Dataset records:
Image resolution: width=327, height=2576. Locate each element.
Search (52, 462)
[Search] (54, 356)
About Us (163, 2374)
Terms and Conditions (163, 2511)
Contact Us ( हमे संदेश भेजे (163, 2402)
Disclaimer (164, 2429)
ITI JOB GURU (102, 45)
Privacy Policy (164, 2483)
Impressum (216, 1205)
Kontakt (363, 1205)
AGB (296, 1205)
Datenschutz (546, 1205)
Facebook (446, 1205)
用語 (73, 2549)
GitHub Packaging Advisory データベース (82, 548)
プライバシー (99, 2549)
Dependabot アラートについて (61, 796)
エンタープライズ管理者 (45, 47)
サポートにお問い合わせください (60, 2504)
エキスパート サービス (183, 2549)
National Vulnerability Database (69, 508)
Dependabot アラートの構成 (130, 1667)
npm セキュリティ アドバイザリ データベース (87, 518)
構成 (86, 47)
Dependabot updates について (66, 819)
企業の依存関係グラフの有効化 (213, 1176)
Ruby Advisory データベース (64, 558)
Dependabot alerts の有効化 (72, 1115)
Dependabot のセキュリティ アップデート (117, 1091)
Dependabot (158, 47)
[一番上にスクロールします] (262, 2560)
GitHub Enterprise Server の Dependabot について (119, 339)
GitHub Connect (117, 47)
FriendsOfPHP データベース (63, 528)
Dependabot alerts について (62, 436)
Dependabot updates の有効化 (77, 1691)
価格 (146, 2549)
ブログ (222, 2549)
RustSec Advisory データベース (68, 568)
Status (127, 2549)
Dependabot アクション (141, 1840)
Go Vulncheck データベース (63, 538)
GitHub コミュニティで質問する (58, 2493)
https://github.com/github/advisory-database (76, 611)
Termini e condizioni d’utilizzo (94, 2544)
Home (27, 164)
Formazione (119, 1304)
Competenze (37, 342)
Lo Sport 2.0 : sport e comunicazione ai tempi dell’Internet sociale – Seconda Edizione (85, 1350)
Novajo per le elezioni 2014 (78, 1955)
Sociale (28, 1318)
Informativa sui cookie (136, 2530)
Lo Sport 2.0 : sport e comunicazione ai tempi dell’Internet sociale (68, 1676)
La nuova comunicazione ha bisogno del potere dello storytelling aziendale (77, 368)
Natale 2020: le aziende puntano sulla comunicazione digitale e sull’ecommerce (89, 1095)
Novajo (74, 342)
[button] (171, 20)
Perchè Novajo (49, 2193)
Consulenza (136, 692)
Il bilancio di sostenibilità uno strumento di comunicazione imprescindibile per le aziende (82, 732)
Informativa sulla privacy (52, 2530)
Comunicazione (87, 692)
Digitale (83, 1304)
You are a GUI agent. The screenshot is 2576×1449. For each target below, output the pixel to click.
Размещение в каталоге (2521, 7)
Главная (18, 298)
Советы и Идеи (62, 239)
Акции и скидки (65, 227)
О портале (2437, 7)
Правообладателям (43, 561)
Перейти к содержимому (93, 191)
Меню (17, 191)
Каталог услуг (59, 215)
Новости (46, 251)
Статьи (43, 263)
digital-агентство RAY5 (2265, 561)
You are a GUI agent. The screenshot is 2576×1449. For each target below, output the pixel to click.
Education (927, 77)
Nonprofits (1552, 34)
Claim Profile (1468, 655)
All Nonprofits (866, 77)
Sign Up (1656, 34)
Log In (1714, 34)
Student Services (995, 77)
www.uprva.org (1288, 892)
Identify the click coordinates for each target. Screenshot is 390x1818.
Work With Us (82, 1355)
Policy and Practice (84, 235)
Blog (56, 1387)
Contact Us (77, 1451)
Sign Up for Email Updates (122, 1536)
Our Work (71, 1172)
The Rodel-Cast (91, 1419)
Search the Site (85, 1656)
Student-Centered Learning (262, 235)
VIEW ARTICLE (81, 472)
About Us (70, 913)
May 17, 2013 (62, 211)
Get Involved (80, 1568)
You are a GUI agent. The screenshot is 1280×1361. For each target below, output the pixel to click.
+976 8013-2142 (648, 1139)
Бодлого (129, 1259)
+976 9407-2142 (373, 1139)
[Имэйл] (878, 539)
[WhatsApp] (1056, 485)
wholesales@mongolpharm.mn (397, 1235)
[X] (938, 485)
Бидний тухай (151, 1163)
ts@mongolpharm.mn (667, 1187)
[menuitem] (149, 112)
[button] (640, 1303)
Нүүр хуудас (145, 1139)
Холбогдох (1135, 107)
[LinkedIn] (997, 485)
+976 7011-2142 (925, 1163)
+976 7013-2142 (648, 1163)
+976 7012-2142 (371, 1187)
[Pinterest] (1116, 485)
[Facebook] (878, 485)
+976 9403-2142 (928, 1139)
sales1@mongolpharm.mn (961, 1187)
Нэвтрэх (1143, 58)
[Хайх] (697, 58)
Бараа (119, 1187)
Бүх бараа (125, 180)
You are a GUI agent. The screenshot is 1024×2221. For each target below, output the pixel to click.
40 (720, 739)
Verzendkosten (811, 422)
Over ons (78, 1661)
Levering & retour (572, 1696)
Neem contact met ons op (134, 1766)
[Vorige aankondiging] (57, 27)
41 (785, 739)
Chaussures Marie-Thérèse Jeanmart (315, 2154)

* WHAT YOU HAVE TO DO
From the entries above, write out only the lines starting at the line that holds "About Us (163, 2374)" and ending at the line that holds "Dependabot アクション (141, 1840)", keeping both and matching them exactly.

* RESULT OF THIS TASK
About Us (163, 2374)
Terms and Conditions (163, 2511)
Contact Us ( हमे संदेश भेजे (163, 2402)
Disclaimer (164, 2429)
ITI JOB GURU (102, 45)
Privacy Policy (164, 2483)
Impressum (216, 1205)
Kontakt (363, 1205)
AGB (296, 1205)
Datenschutz (546, 1205)
Facebook (446, 1205)
用語 (73, 2549)
GitHub Packaging Advisory データベース (82, 548)
プライバシー (99, 2549)
Dependabot アラートについて (61, 796)
エンタープライズ管理者 (45, 47)
サポートにお問い合わせください (60, 2504)
エキスパート サービス (183, 2549)
National Vulnerability Database (69, 508)
Dependabot アラートの構成 (130, 1667)
npm セキュリティ アドバイザリ データベース (87, 518)
構成 (86, 47)
Dependabot updates について (66, 819)
企業の依存関係グラフの有効化 (213, 1176)
Ruby Advisory データベース (64, 558)
Dependabot alerts の有効化 (72, 1115)
Dependabot のセキュリティ アップデート (117, 1091)
Dependabot (158, 47)
[一番上にスクロールします] (262, 2560)
GitHub Enterprise Server の Dependabot について (119, 339)
GitHub Connect (117, 47)
FriendsOfPHP データベース (63, 528)
Dependabot alerts について (62, 436)
Dependabot updates の有効化 (77, 1691)
価格 (146, 2549)
ブログ (222, 2549)
RustSec Advisory データベース (68, 568)
Status (127, 2549)
Dependabot アクション (141, 1840)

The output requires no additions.